Binnenland

„Voorstel Donner tegen godslastering zeer positief”

Minister Donner wil onderzoeken of het wetsartikel om „smalende godslastering” aan te pakken meer kan worden toegepast. Het kabinet reageert verdeeld op dit voorstel. In christelijke en moslimkringen wordt het idee van Donner grotendeels positief ontvangen.

Binnenlandredactie
15 November 2004 11:51Gewijzigd op 16 March 2023 13:33

Teunis Bunt, Bond tegen het Vloeken : „Het is prettig dat minister Donner aandacht wil voor handhaving van het wetsartikel over godslastering. Het is nu een papieren wet die niet snel tot een veroordeling zal leiden. Anderzijds is het natuurlijk vreemd dat een minister hierop aandringt, want de uitvoering berust natuurlijk niet bij hem maar bij de rechterlijke macht. Maar als signaal is het waardevol. Sinds de jaren dertig zijn er in ons land zo’n tien rechtszaken gevoerd in verband met vloeken. Naar mijn weten hebben die maar drie keer tot een veroordeling geleid, voor het laatst in 1965. Studentenblad Propria Cures kreeg toen 100 gulden boete voor het taalgebruik in een ”extra Jezusnummer”. De laatste zaak die de bond aanspande, was tegen Theo van Gogh, nadat deze Jezus Christus in 1996 in een column ”rotte vis van Nazareth” had genoemd. We gingen tot aan het Europese Hof, waar de zaak zonder opgaaf van redenen werd geseponeerd. Het tegenvoorstel van D66 om het wetsartikel juist te schrappen is onzin. Zij vinden dat gelovigen niet anders zijn dan andere mensen. Maar het gaat hier juist niet om gelovigen, het gaat om belediging van God. Wij vinden dat je altijd met respect over een opperwezen moet spreken, ook als dat de god van een moslim betreft.

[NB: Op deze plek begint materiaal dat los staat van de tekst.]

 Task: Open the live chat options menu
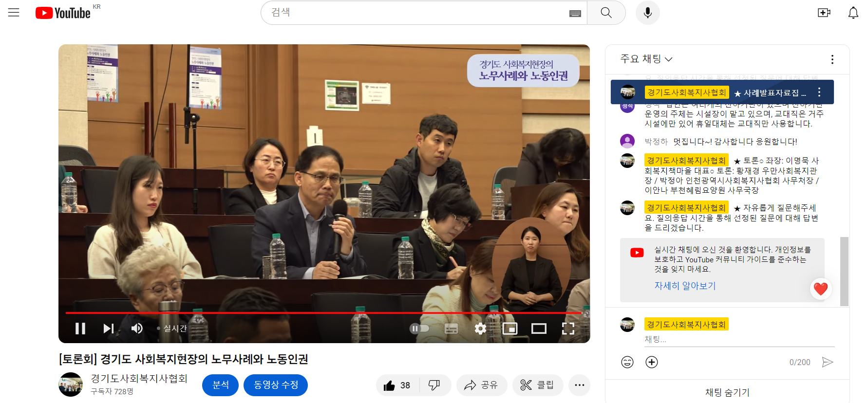coord(832,59)
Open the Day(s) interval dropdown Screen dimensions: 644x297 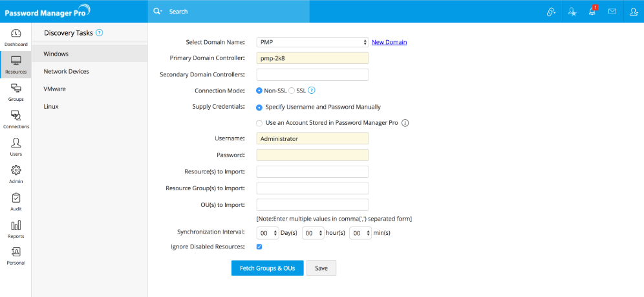(x=267, y=232)
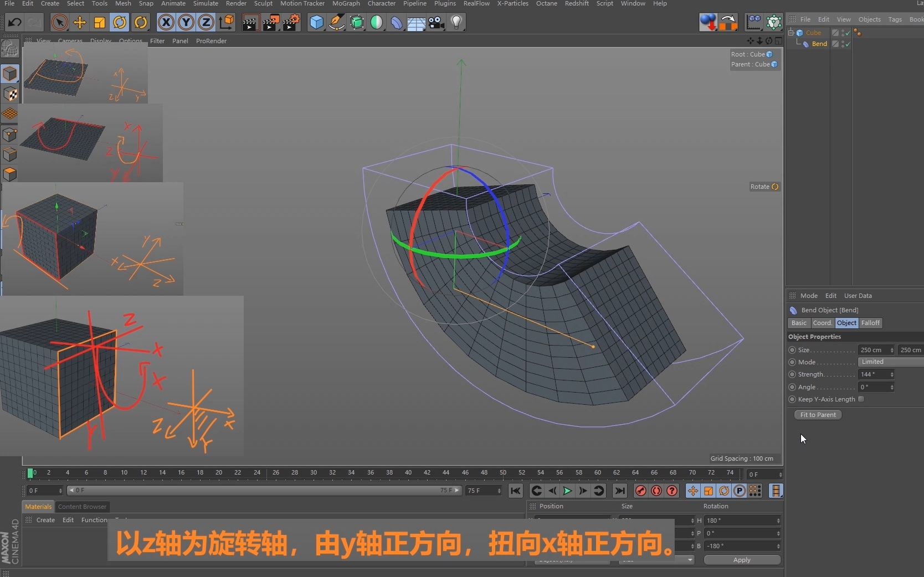Enable the Keep Y-Axis Length checkbox
The width and height of the screenshot is (924, 577).
click(x=862, y=399)
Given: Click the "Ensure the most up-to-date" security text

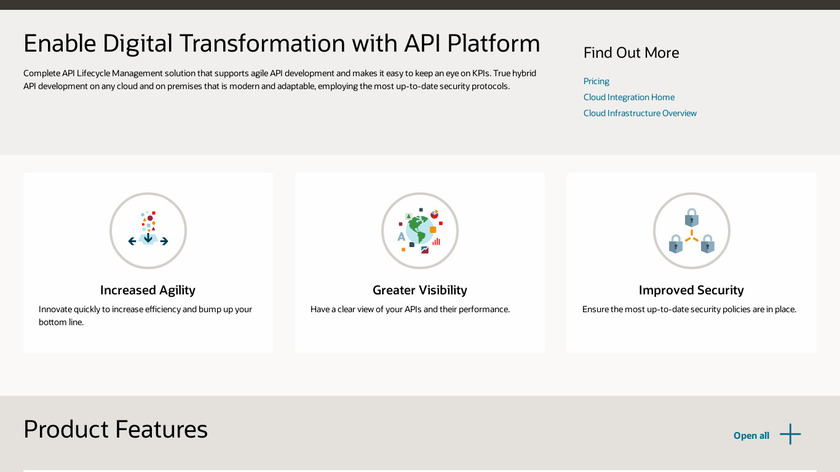Looking at the screenshot, I should click(689, 309).
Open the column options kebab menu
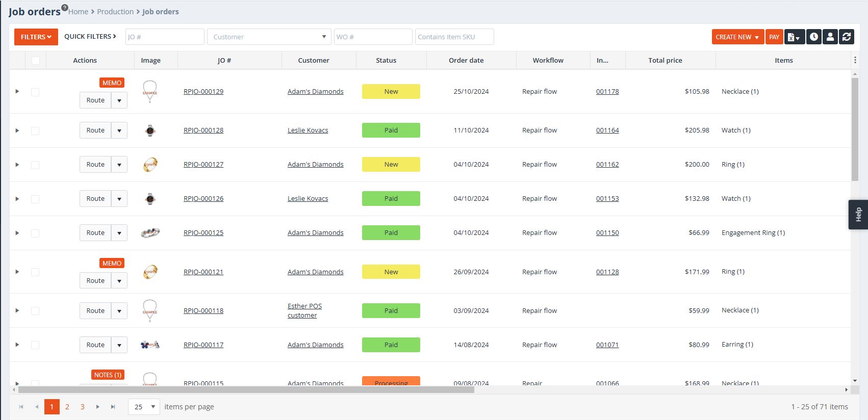Image resolution: width=868 pixels, height=420 pixels. 855,60
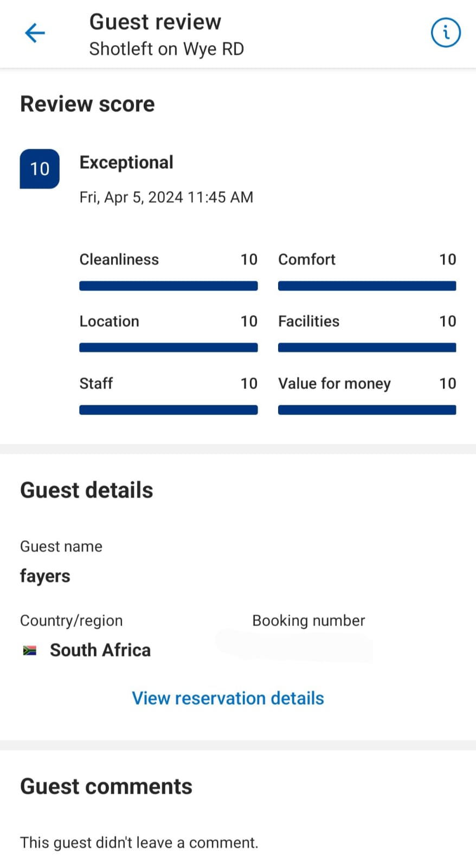Image resolution: width=476 pixels, height=868 pixels.
Task: Tap the Shotleft on Wye RD subtitle
Action: (166, 49)
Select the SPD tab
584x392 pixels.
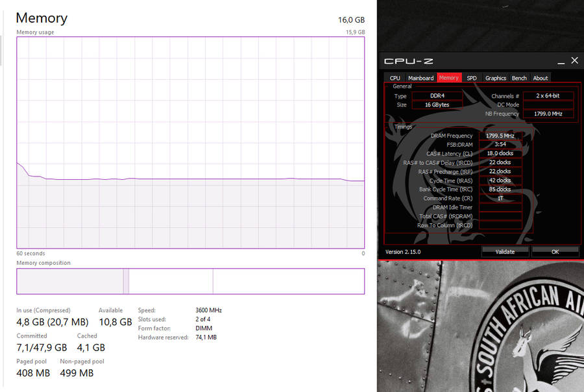472,78
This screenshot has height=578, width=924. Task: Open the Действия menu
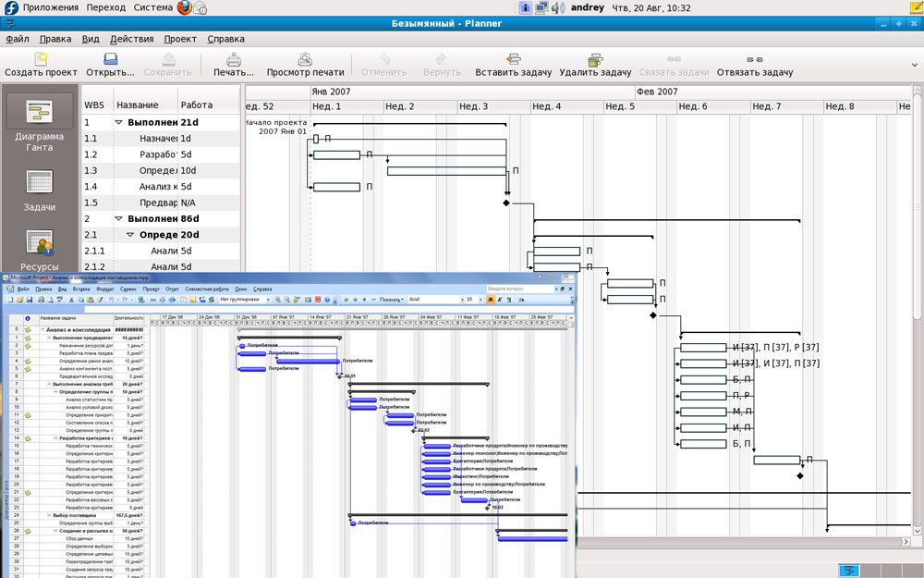(x=131, y=39)
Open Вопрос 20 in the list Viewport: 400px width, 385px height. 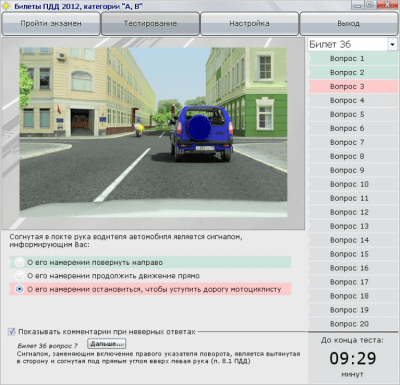pyautogui.click(x=353, y=324)
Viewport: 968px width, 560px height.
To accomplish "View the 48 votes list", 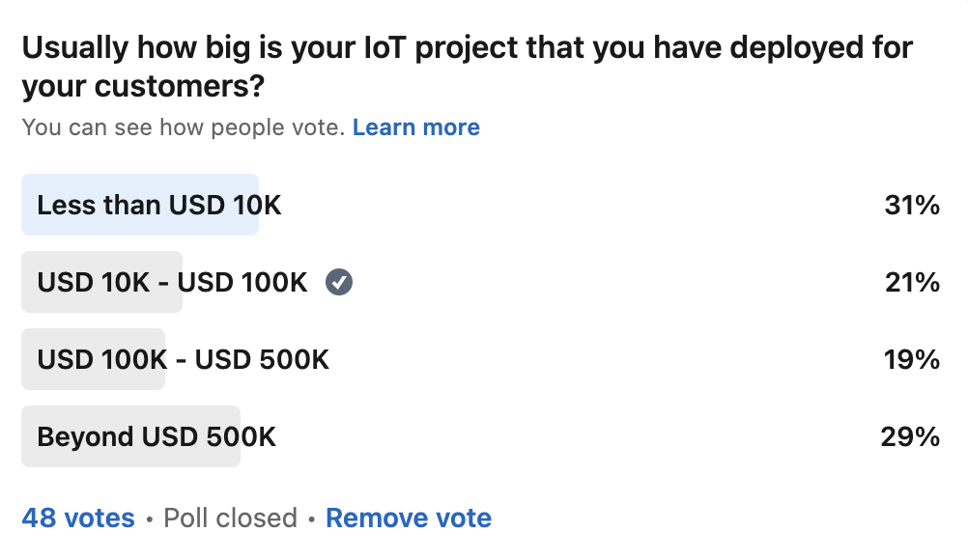I will coord(78,518).
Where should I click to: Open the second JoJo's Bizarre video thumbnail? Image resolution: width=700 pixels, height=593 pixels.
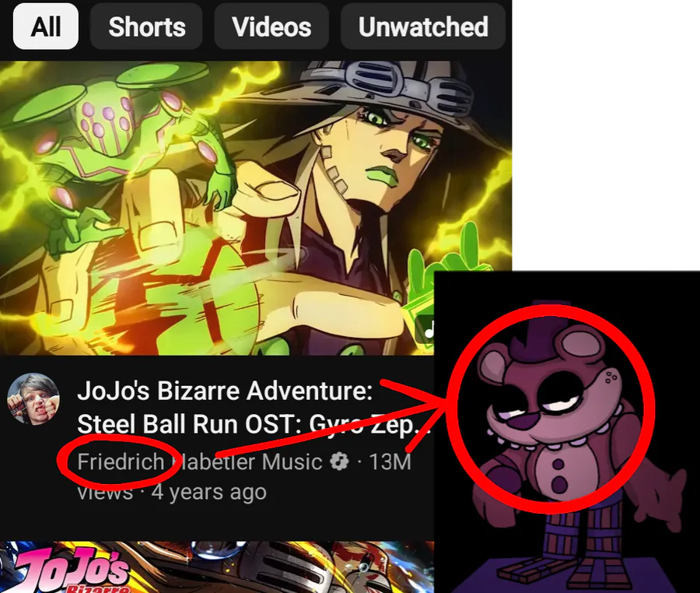point(217,567)
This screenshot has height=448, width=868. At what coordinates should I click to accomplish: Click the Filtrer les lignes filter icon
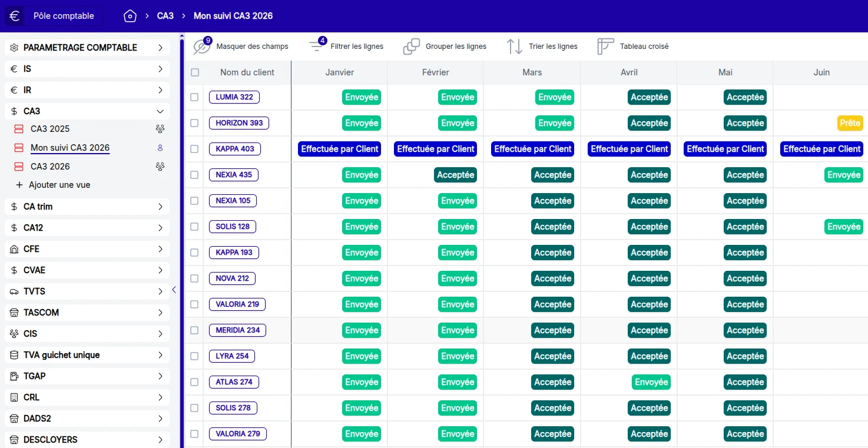click(x=317, y=46)
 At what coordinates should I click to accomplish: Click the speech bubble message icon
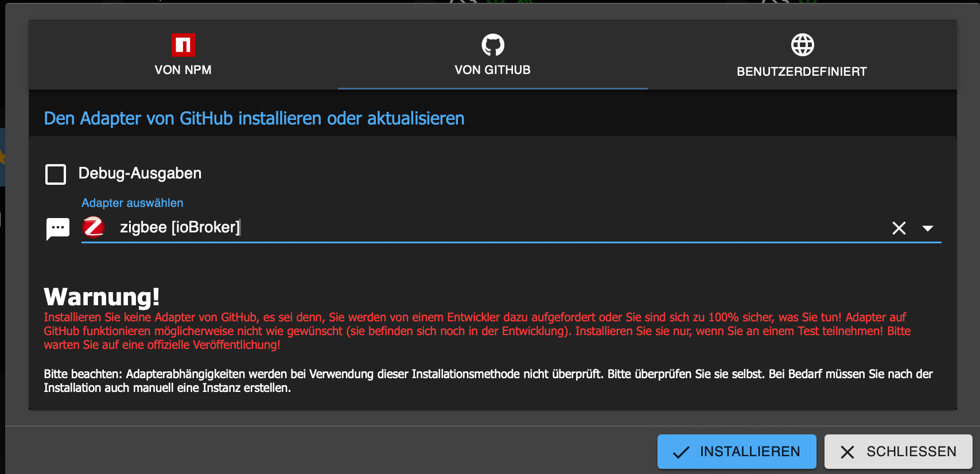tap(58, 229)

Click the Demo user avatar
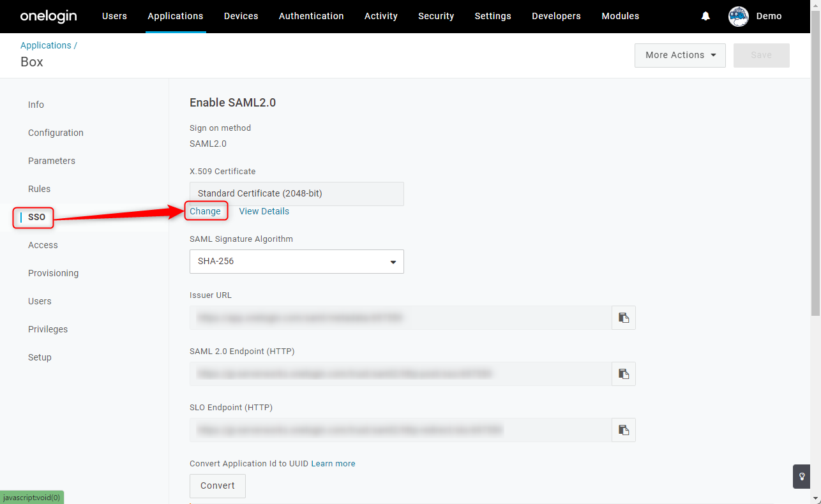coord(739,17)
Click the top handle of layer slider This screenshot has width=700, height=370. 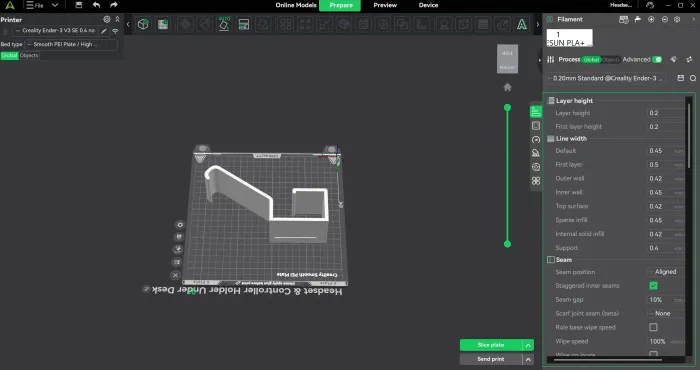pyautogui.click(x=507, y=108)
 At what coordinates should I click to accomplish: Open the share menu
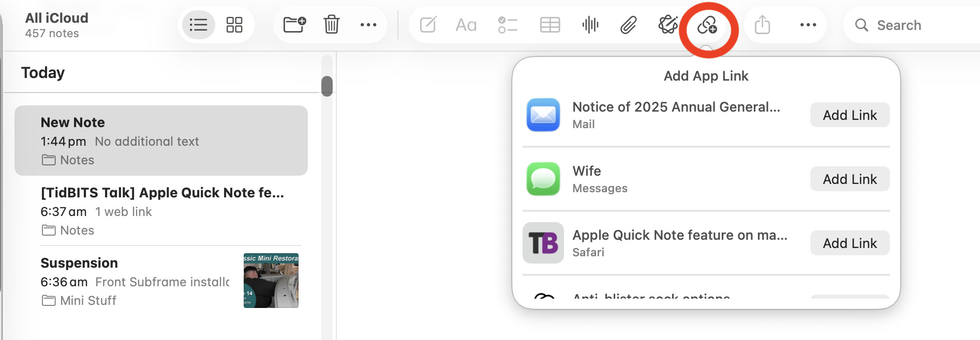(x=762, y=25)
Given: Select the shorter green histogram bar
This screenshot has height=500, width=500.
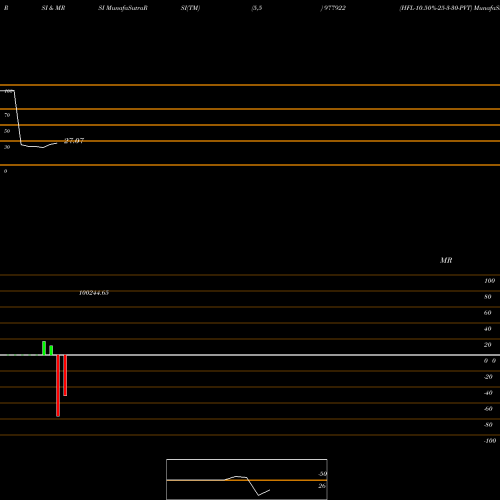Looking at the screenshot, I should [x=51, y=350].
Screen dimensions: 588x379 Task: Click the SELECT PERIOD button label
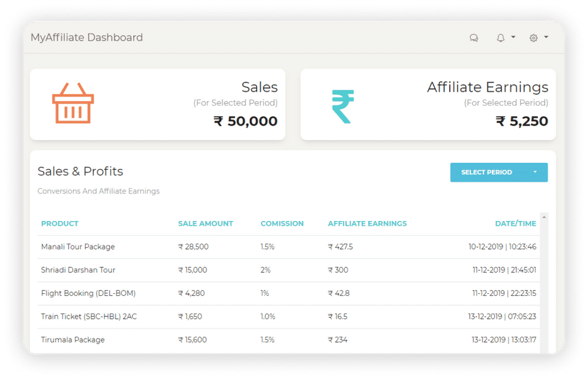[x=486, y=173]
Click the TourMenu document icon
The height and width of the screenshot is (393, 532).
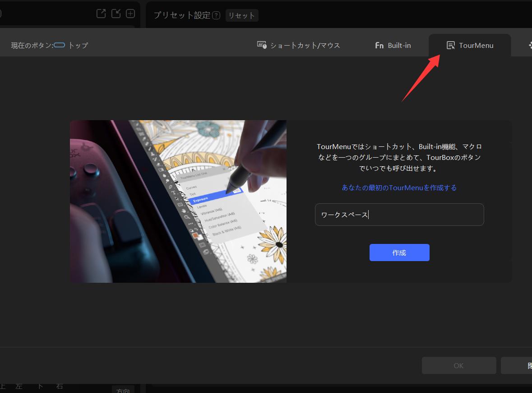point(451,45)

Het hoort bij respect voor een levensovertuiging. En mensen mogen best pleiten voor de vrijheid van meningsuiting, maar houd bij het uiten van je mening rekening met je taalgebruik.”

Prof. dr. G. C. den Hertog, hoogleraar ethiek aan de Theologische Universiteit Apeldoorn : „De oproep van minister Donner lijkt mij heel terecht. Het is ook in het belang van een neutrale overheid om godslastering tegen te gaan. Het gaat om respect voor elkaar hebben, zeker ook in religieuze zaken. De reactie van minister Verdonk dat we het hier niet over moeten hebben, is typerend voor de paarse gedachte dat we ons helemaal moeten kunnen uiten. Door de huidige ontwikkelingen kom je alleen maar meer tot de ontdekking dat je Gods geboden niet zomaar naast je neer kunt leggen. Dat geldt het tweede gebod om Gods Naam te heiligen, maar ook de opdracht tot respect en de zorg voor de vreemdeling in je land. Je kunt die geboden niet zomaar met voeten treden. Met godslastering bereik je een grens en het is heel terecht dat minister Donner zich daar over heeft uitgelaten.”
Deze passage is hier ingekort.